■ Tekstfragment ■
Ter terechtzitting en uit de stukken is gebleken dat over de goederen die aan [appellante] als rechthebbende toebehoren of zullen toebehoren een bewind is ingesteld als bedoeld in artikel 1:431 lid 1 BW. Uit zowel de processtukken als hetgeen tijdens de mondelinge behandeling in hoger beroep door hem is verklaard blijkt dat de beschermingsbewindvoerder van de onderhavige procedure op de hoogte is en in het kader daarvan in de gelegenheid is gesteld, van welke gelegenheid hij ook in appel gebruik heeft gemaakt, om zijn visie over het gedane verzoek van [appellante] te geven (vgl. HR 25 mei 2012, ECLI:NL:HR:2012:BV4021).Nu, mede ingevolge de voornoemde rechtspraak van de Hoge Raad, het indienen van een toelatingsverzoek noch het opkomen door middel van een rechtsmiddel tegen beslissingen betreffende de duur van de schuldsanering en of het verlenen van een schone lei als, kort samengevat, een daad van beschikking (of daarmee samenhangend) over de onder bewind staande goederen moet worden beschouwd, dient de beschermingsbewindvoerder in het door hem ingestelde hoger beroep niet-ontvankelijk te worden verklaard.
3.1.2.
Van een situatie als bestreken door de beschikking van 17 april 2020 (ECLI:NL:HR:2020:751), waarin de Hoge Raad heeft overwogen dat het tot de taak van de beschermingsbewindvoerder behoort om in het geval waarin op de rechthebbende de schuldsaneringsregeling is toegepast, ervoor te zorgen dat het VTLB en de boedelbijdrage juist worden vastgesteld, is immers geen sprake. In laatstgenoemde procedures kan de beschermingsbewindvoerder namelijk bijdragen aan het stabiliseren van de financiële situatie van de rechthebbende. Dit betekent dat de beschermingsbewindvoerder in procedures die de vraag betreffen welk deel van het inkomen in het kader van de schuldsaneringsregeling aan de boedel dient te worden afgedragen, op grond van artikel 1:441 lid 1 BW de rechthebbende in rechte vertegenwoordigt. De rechthebbende kan in dergelijke procedures niet zelf als formele procespartij optreden.

■ Opdrachten ■
1. Geef voor elke bewering aan of die klopt met het fragment, met ja of nee en de doorslaggevende woorden letterlijk geciteerd: (a) de beschermingsbewindvoerder was op de hoogte van de procedure; (b) de beschermingsbewindvoerder wordt in zijn eigen hoger beroep ontvankelijk verklaard; (c) in procedures over het deel van het inkomen dat aan de boedel moet worden afgedragen, kan de rechthebbende zelf als formele procespartij optreden.
2. Schrijf alstublieft het stuk van het fragment over dat loopt van "Van een situatie" tot en met "formele procespartij optreden.".
De regels hieronder staan los van het fragment.

■ Uittreksel gegevens ■
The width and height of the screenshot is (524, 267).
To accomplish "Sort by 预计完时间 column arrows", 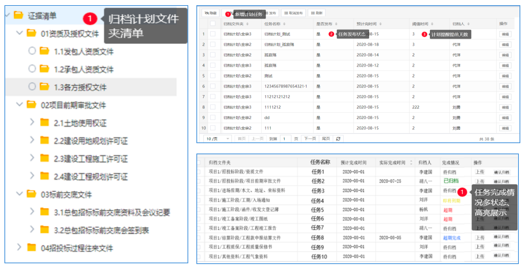I will (x=381, y=24).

■ Antwoorden ■
1.
(a) Ja: "de beschermingsbewindvoerder van de onderhavige procedure op de hoogte is"
(b) Nee: "dient de beschermingsbewindvoerder in het door hem ingestelde hoger beroep niet-ontvankelijk te worden verklaard"
(c) Nee: "De rechthebbende kan in dergelijke procedures niet zelf als formele procespartij optreden."

2.
Van een situatie als bestreken door de beschikking van 17 april 2020 (ECLI:NL:HR:2020:751), waarin de Hoge Raad heeft overwogen dat het tot de taak van de beschermingsbewindvoerder behoort om in het geval waarin op de rechthebbende de schuldsaneringsregeling is toegepast, ervoor te zorgen dat het VTLB en de boedelbijdrage juist worden vastgesteld, is immers geen sprake. In laatstgenoemde procedures kan de beschermingsbewindvoerder namelijk bijdragen aan het stabiliseren van de financiële situatie van de rechthebbende. Dit betekent dat de beschermingsbewindvoerder in procedures die de vraag betreffen welk deel van het inkomen in het kader van de schuldsaneringsregeling aan de boedel dient te worden afgedragen, op grond van artikel 1:441 lid 1 BW de rechthebbende in rechte vertegenwoordigt. De rechthebbende kan in dergelijke procedures niet zelf als formele procespartij optreden.